EXERCISE INSTRUCTIONS: Beneath this instruction is a listing. Transcribe from it only the stretch from the line with "Click the thumbs up emoji in tweet" through the line with "The width and", both end lines included, exactly as written.

RECORDS SUPPLIED:

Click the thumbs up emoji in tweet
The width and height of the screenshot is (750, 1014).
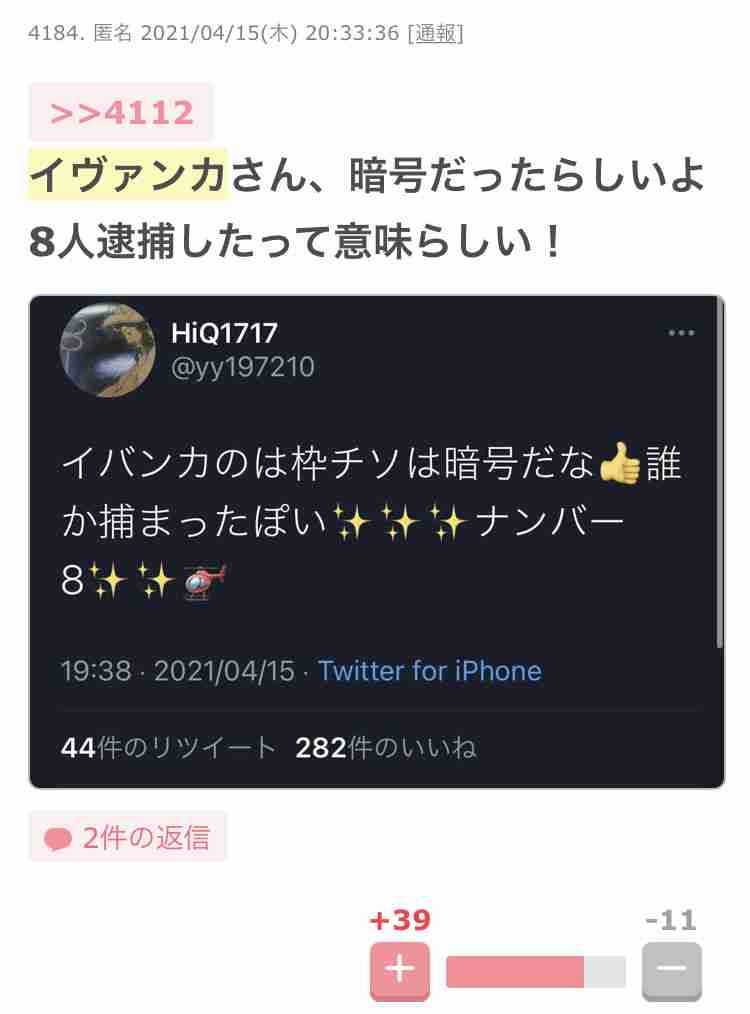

--

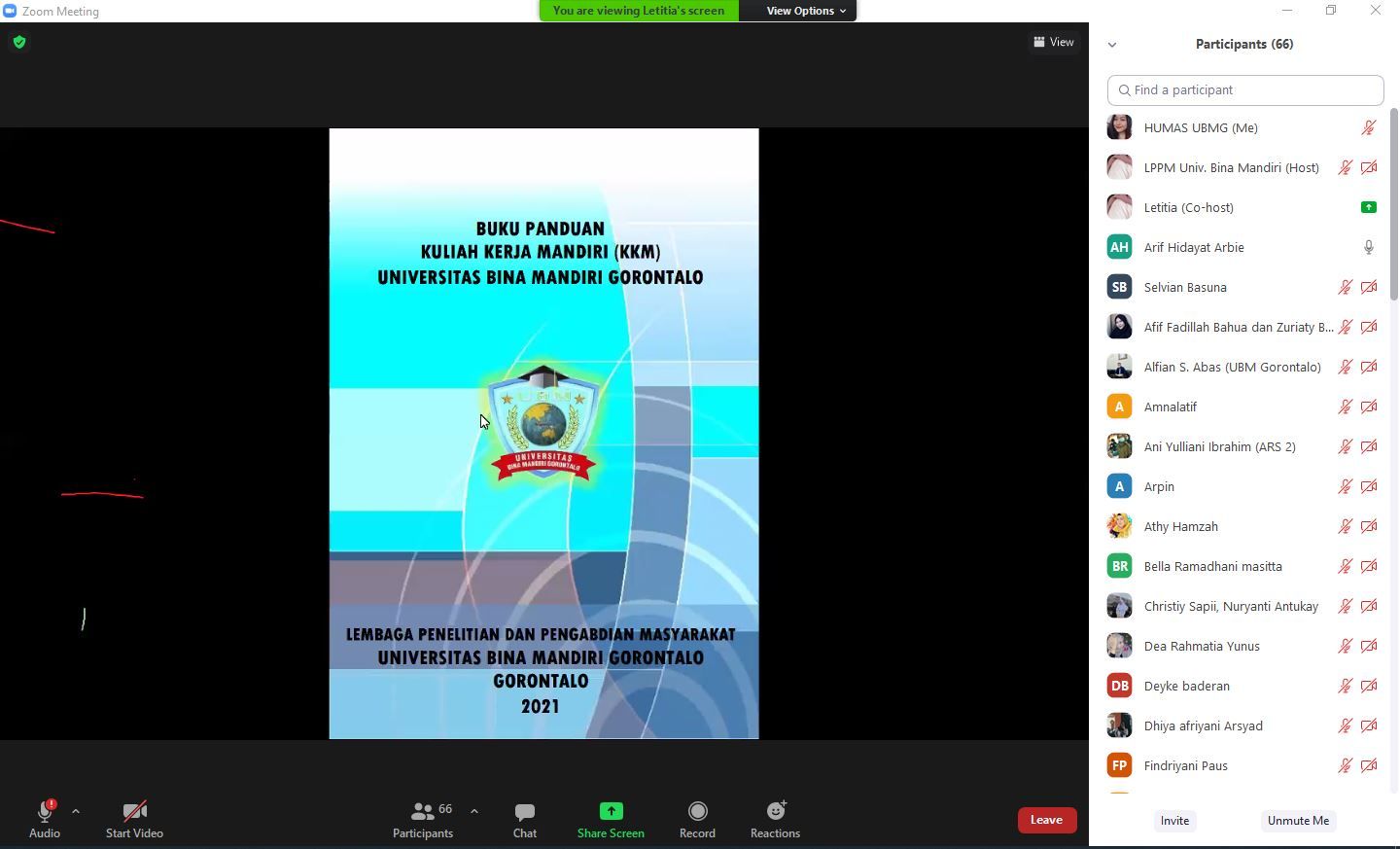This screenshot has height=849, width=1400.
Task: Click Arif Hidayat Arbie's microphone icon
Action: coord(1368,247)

YOUR SOLUTION:
Click the thumbs up emoji in tweet
The width and height of the screenshot is (750, 1014).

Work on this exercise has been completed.